I have been reading Cassels-Frohlich, and I have a question about a fact that is cited in a proof about the cohomology of pro-finite groups (the exact palace is the proof of Prop 4 of section 2.8 of Chapter V).
Let $G$ be a pro-finite group, $H$ a closed normmal subgroup, and $A$ a discrete $G$-module.
Near the beginning of the proof, it is cited that $H^1(H,A)=0$ is equivalent to for all open normal subgroups $U$ of $G$, $H^1(HU/U,A^U)=0$. This does not make sense to me. $H^1(H,A)$ is the limit of the $H^1(H/H\cap U,A^{H\cap U})$. The second isomorphism theorem gives $HU/U\cong H/H\cap U$, but besides this, I do not see how to relate $A^U$ and $A^{H\cap U}$.
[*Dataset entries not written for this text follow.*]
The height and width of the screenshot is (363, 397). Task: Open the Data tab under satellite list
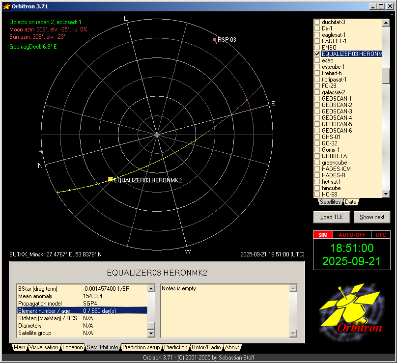351,202
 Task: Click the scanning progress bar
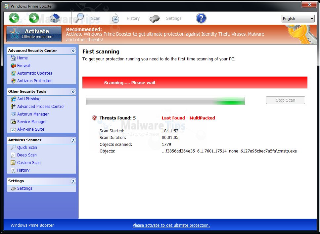[165, 100]
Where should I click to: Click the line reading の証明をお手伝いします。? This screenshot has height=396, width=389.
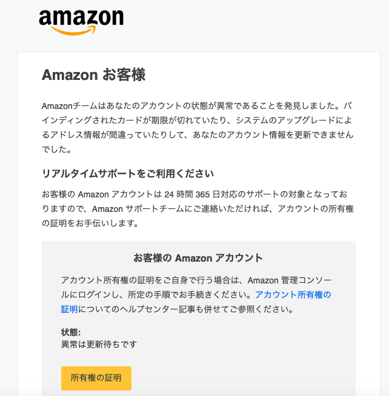point(90,223)
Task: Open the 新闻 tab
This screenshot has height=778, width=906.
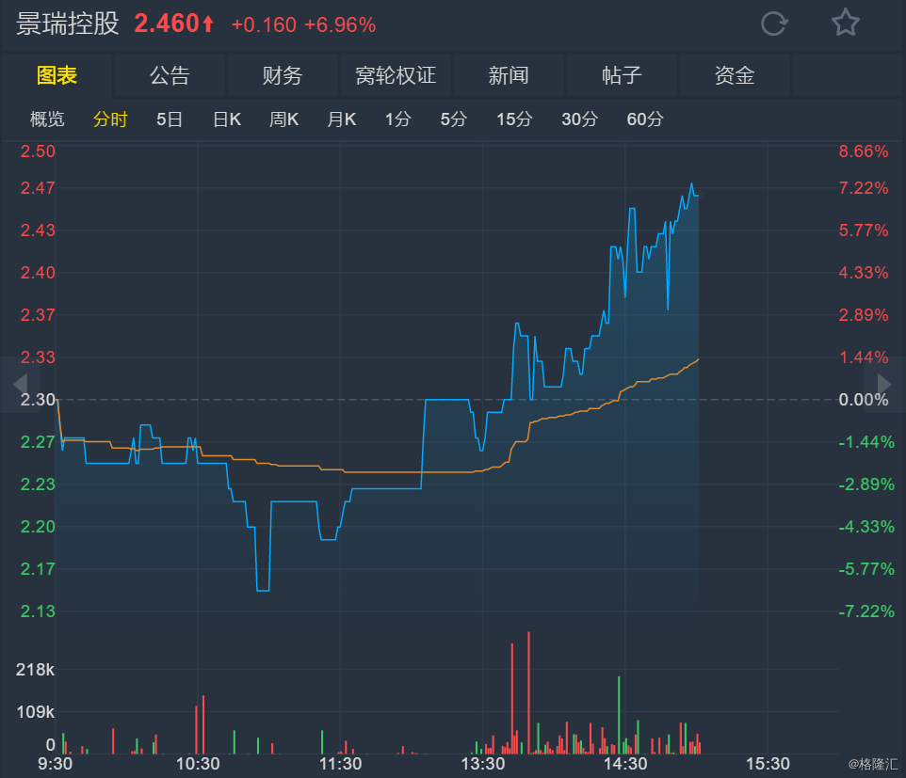Action: 509,76
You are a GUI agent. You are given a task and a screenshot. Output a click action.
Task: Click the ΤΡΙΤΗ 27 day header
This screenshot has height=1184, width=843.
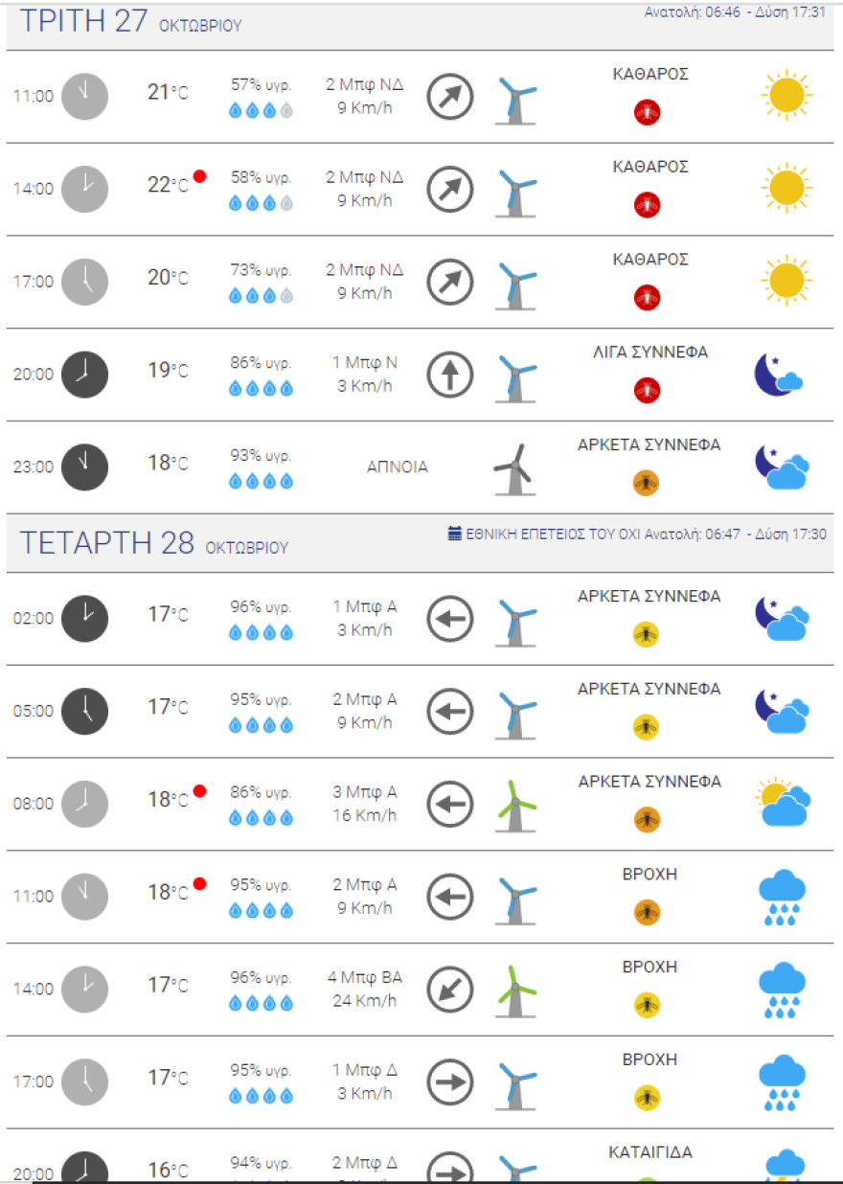[84, 22]
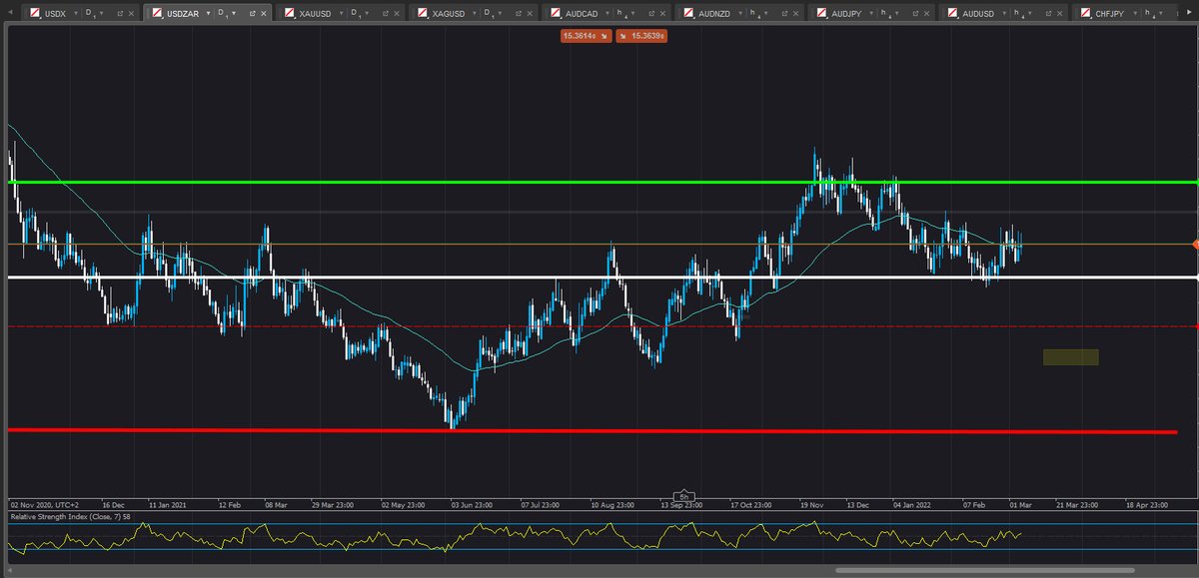Screen dimensions: 1199x578
Task: Click the down-arrow icon on the sell price button
Action: (603, 36)
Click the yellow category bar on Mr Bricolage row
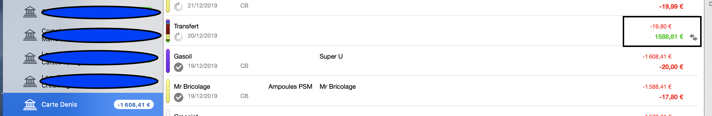This screenshot has width=712, height=116. (x=168, y=91)
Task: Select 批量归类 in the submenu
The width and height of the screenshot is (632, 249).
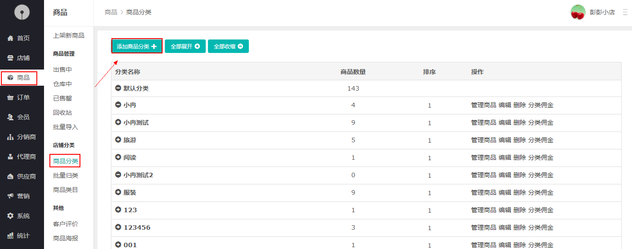Action: point(66,175)
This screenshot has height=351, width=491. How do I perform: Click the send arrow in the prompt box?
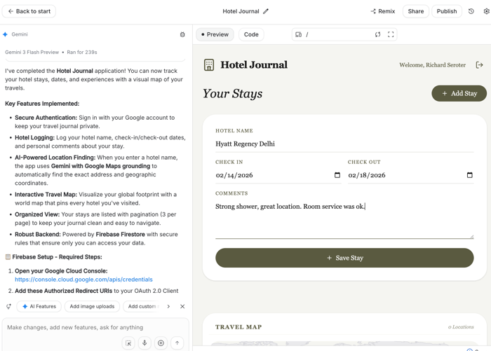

From the above assertion it seems plausible that $H^q(H,A)=\varinjlim_U H^q(HU/U,A^U)$ where the limit is taken over open normal subgroups of $G$, but looking at $q=0$ this seems false, as $H^0(HU/U,A^U)=A^{HU}$ and $H^0(H/H\cap U,A^{H\cap U})$ is $A^H$. So does the statement at the beginning of this paragraph hold for $q=1$, or does the statement being used in Cassel-Frohlich follow from some other method.
Thank you for any help
I have figured an answer to my question.
In particular, I claim that $\varinjlim_U H^q(HU/U,A^U)\cong \varinjlim_U H^q(H/H\cap U,A^{H\cap U})$.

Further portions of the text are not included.